Under Fed.R.Civ.P. 26(a)(2)(D), parties are required to disclose all expert testimony “at the times and in the sequence that the court orders.” “[F]ailure to disclose in a timely manner is equivalent to failure to disclose.” See Trost v. Trek Bicycle Corp., 162 F.3d 1004, 1008 (8th Cir. 1998) (citing Sylia-Sawdon v. Uniroyal Goodrich Tire Co., 47 F.3d 277, 284 (8th Cir. 1995)). “If a party fails to provide information or identify a witness ... the party is not allowed to use that information or witness to supply evidence on a motion, at a hearing, or at a trial, unless the failure was substantially justified or harmless.” Fed.R.Civ.P. 37(c)(1). The court has wide discretion in determining whether the deadline should be extended to allow the inclusion of new expert witnesses to a party's disclosure. See Wegener v. Johnson, 527 F.3d 687, 692 (8th Cir. 2008). In determining whether a remedy is appropriate, the court should consider “the reason for noncompliance, the surprise and prejudice to the opposing party, the extent to which allowing the information or testimony would disrupt the order and efficiency of the trial, and the importance of the information or testimony.” Id. Exclusion of evidence is a harsh penalty and should be used sparingly. Id.
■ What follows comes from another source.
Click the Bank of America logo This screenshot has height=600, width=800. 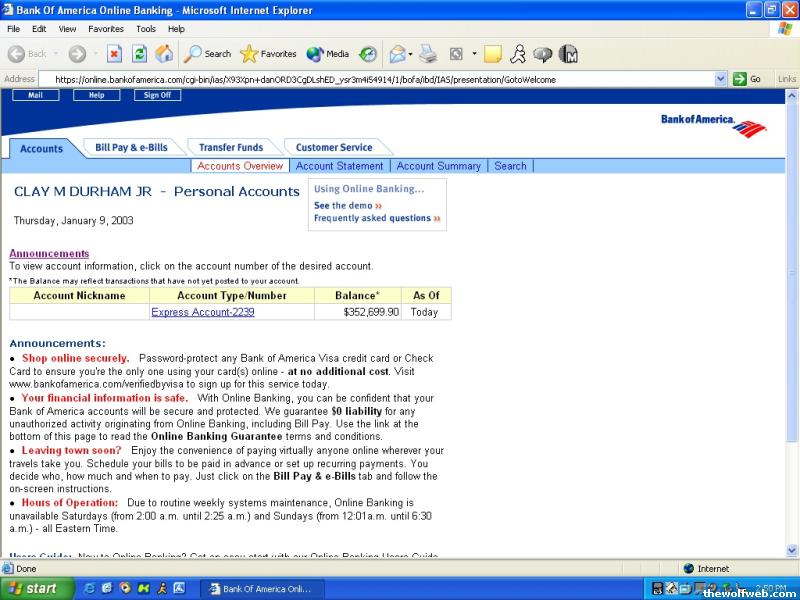713,125
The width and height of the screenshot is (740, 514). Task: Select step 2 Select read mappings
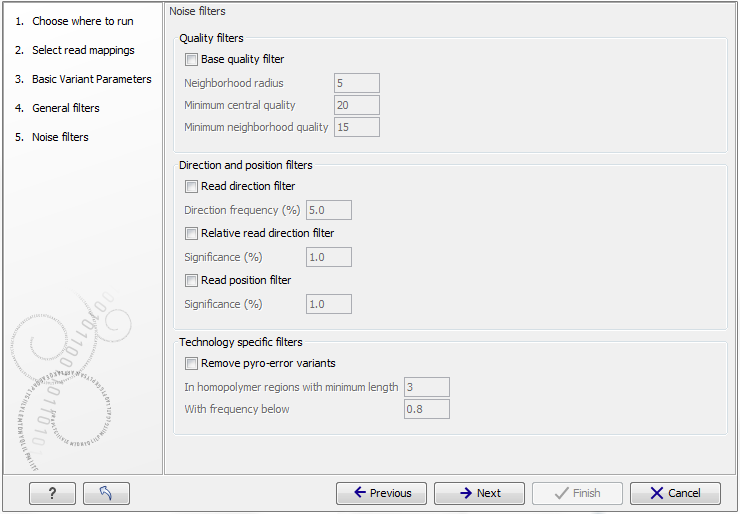(x=83, y=50)
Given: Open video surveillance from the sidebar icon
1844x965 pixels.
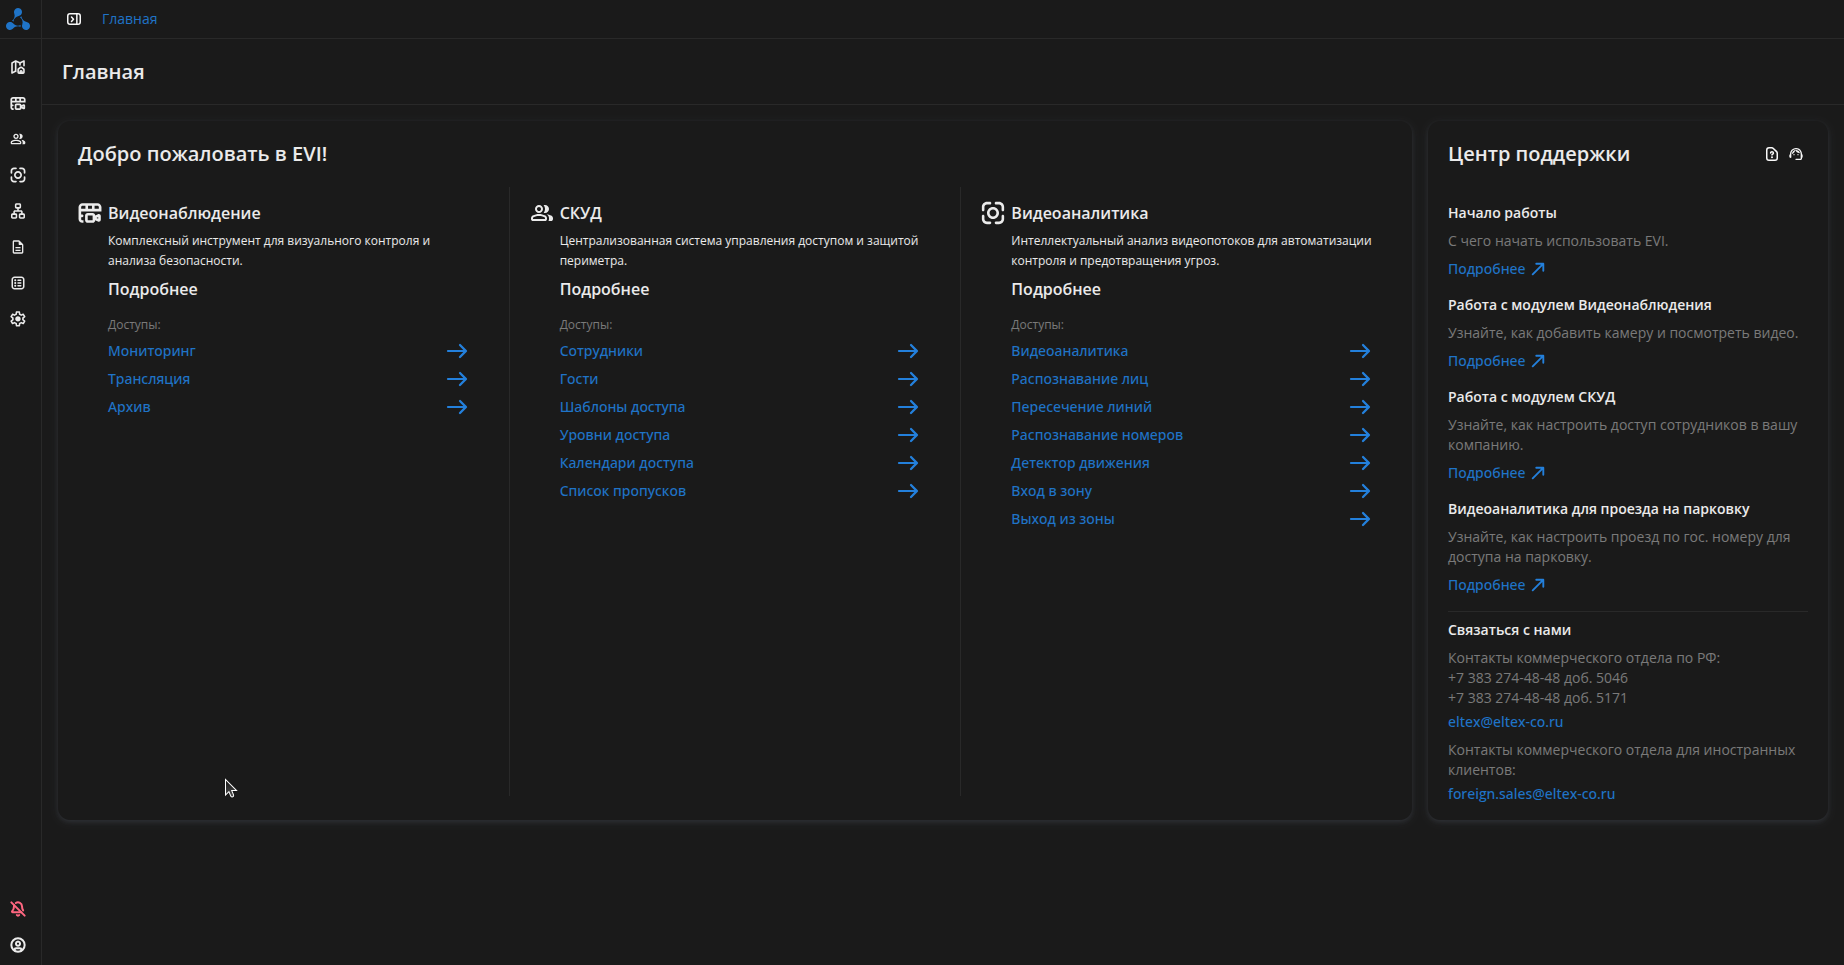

After a review of the record, the Court finds Plaintiff's initial identification and disclosure regarding Dr. Raskas to be improper, deficient, and not substantially justified. However, Plaintiff's failure to disclose Dr. Raskas as a retained expert was harmless and does not warrant Defendants' request to prohibit or limit the doctor's testimony. Plaintiff identified Dr. Raskas as an expert in the initial disclosure. See Bayes v. Biomet, Inc., 4:13-CV-00800-SRC, 2020 WL 5848068 at *2 (E.D. Mo. Oct. 1, 2020) (allowing Plaintiffs' expert to testify despite improper disclosure because Plaintiffs identified the healthcare provider by name in the initial disclosures). Defendants also had access to records Dr. Raskas used to form his opinions and Dr. Raskas' letter, dated May 18, 2022. Defendants were able to access Dr. Raskas' report before the date of the deposition and had an opportunity to depose Dr. Raskas based on his report and review of the records. See Post v. Dolgencorp, LLC, 4:19-CV-00171-JAR, 2020 WL 3412238 at *6 (E.D. Mo. June 22, 2020) (finding defendant was not harmed by failure to disclose because “(1) [d]efendant was put on notice that Dr. Brown had opinions as to causation, (2) that [d]efendant was familiar with the scope and length of Dr. Brown's treatment of Plaintiff because it had access to her medical records, and (3) that [d]efendant was aware of Plaintiff's theory of causation.”). As to the third factor, the Court finds that allowing Dr. Raskas to testify would not disrupt the order or efficiency of the trial, which is scheduled for August, 2024, and eight (8) months after Defendants deposed Dr. Raskas. Finally, there is little risk of surprise to Defendants should Dr. Raskas testify regarding opinions expressed in the medical evaluation, the letter he authored, or subjects covered during the deposition.
Plaintiff must comply with the requirements of Fed.R.Civ.P. 26(a)(2)(B).
Accordingly, IT IS HEREBY ORDERED that Plaintiff's Motion for Leave to Amend Rule 26(a)(2) Disclosure is GRANTED.